Considerando le due matrici che potrebbero subire l’inquinamento, l’acqua del mare e l’aria, i ragionamenti da fare sono diversi: lo scarico a mare non sembra avere particolari criticità. Non tanto per la diluizione, quanto perché il grosso degli inquinanti in parte evapora e in parte viene inglobato da enormi quantità di fanghi con elevatissime concentrazioni di idrocarburi pesanti al loro interno. Il vero rebus, rilevano i tre consulenti, è l’aria. Perché «le indagini in aria ambiente […] sono state spesso condotte in punti diversi dell’impianto, in differenti periodi dell’anno, con il prelievo di campioni volti alla misurazione di parametri diversi.

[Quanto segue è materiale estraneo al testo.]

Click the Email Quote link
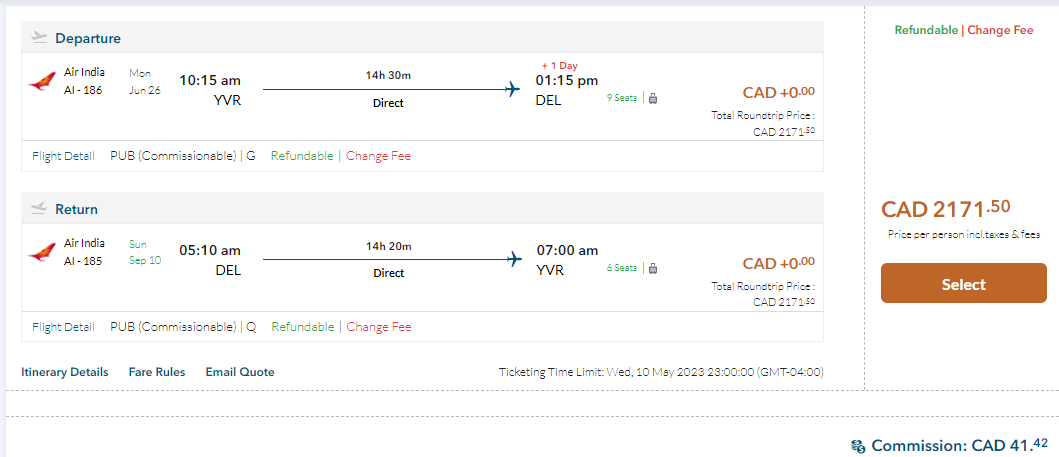Image resolution: width=1059 pixels, height=457 pixels. (240, 372)
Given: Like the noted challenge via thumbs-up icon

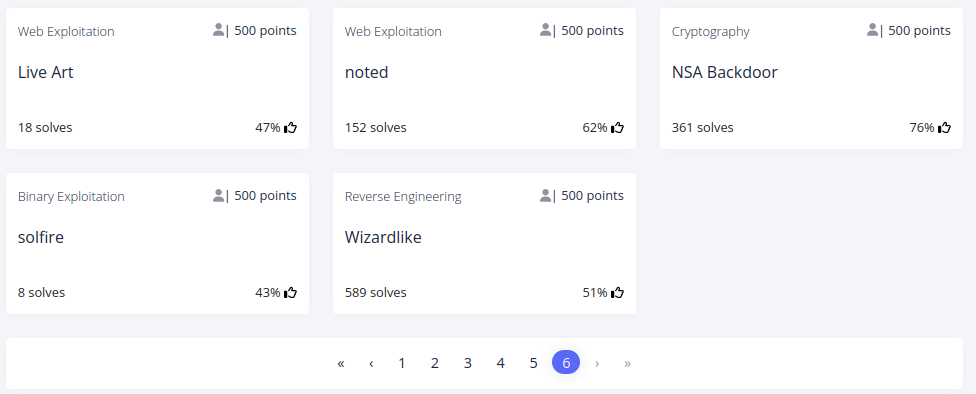Looking at the screenshot, I should pos(617,128).
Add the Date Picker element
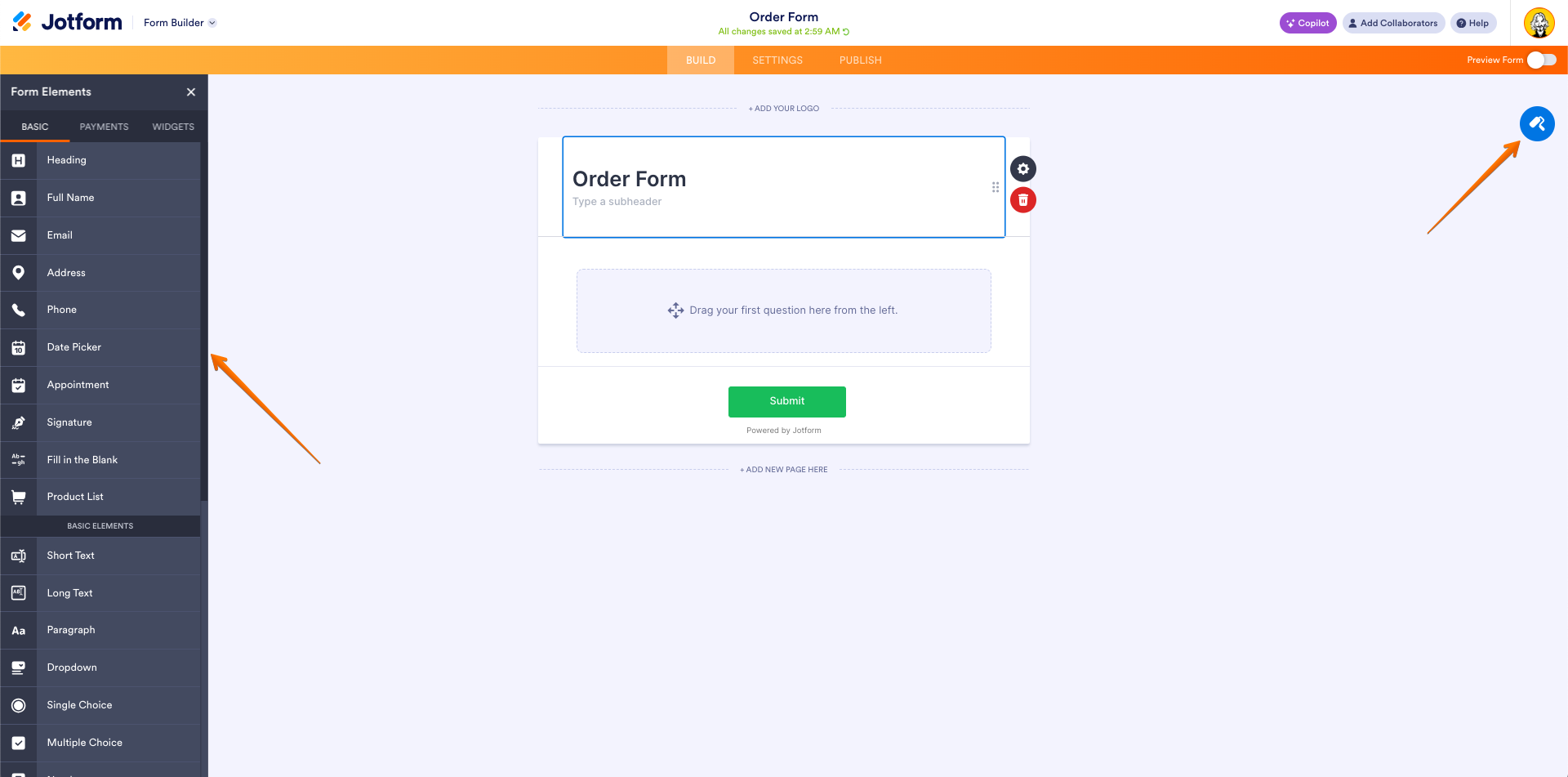This screenshot has height=777, width=1568. [x=100, y=347]
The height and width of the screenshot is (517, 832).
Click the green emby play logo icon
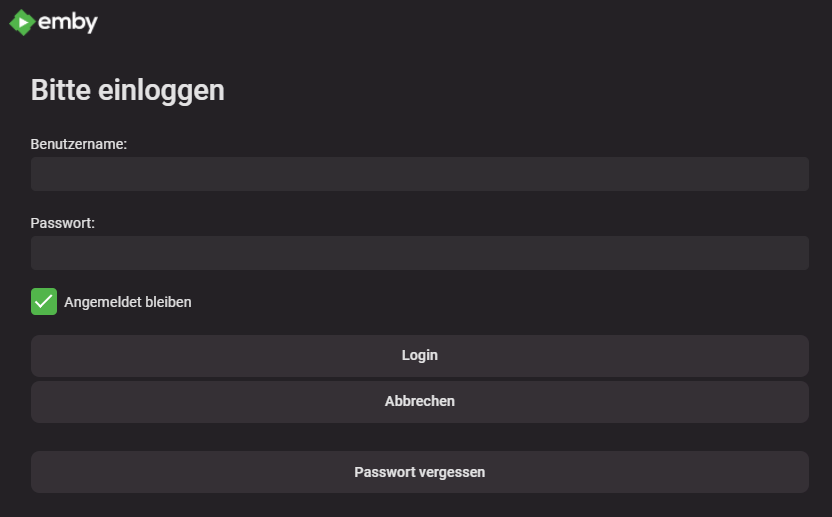pos(22,22)
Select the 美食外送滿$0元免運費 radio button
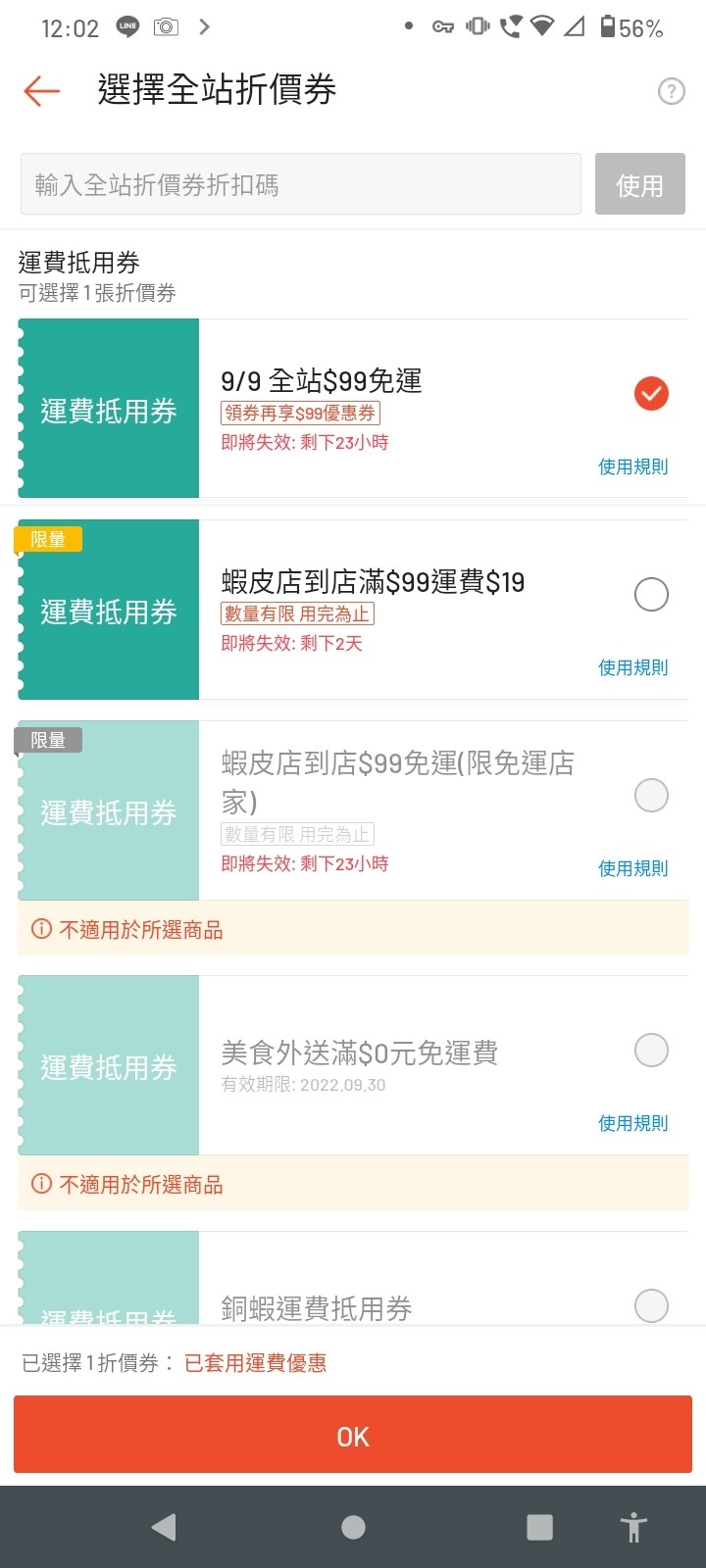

Tali indagini sono peraltro anche difficilmente confrontabili con quelle specificamente condotte al fine della rilevazione di odori, che, per definizione, forniscono informazioni di carattere più generale». Allo stesso modo, sono stati fatti in maniera troppo diversa gli esami sui «flussi gassosi emessi dalla superficie di alcune delle vasche dell’impianto di depurazione», tanto che è difficile trarne «conclusioni attendibili e definitive».

Il benzene, per esempio, la sostanza cancerogena che più facilmente attira l’attenzione: a misurarlo sulle vasche del depuratore si supera spesso il limite dei 5 microgrammi al metro cubo. Ma quello è un limite massimo annuale. Comunque, se ci si sposta rispetto ai confini dell’impianto biologico consortile, ricordano i consulenti, le concentrazioni di inquinanti si riducono abbastanza da tornare nei limiti.Le certezze, invece, riguardano i carichi immessi dai grandi utenti industriali nelle fognature del depuratore Ias. Come era emerso dalle indagini dei magistrati, a regolare le portate e le concentrazioni di quanto finisce nel depuratore biologico consortile sono i singoli contratti di fognatura stipulati dalle raffinerie con Ias. Accordi illegittimi, secondo i magistrati, e che comunque dovrebbero essere superati dall’Autorizzazione integrata ambientale concessa a Ias a luglio 2022, a sequestro già avvenuto. Scrivono i periti: tutti i valori sono notevolmente più bassi dei limiti contenuti nei singoli contratti. Considerando però le concentrazioni di idrocarburi totali e solventi organici aromatici consentiti dal Testo unico ambientale, invece, «tutti gli scarichi presentano scostamenti» verso l’alto.Cioè: sforano. In un impianto che ha «un’articolazione più prossima a quella usualmente adottata per la depurazione di reflui civili». Tutto questo sarà oggetto di discussione in tribunale. L’udienza è fissata per metà aprile. E non sarà l’unica prima della fine di questo eterno incidente probatorio.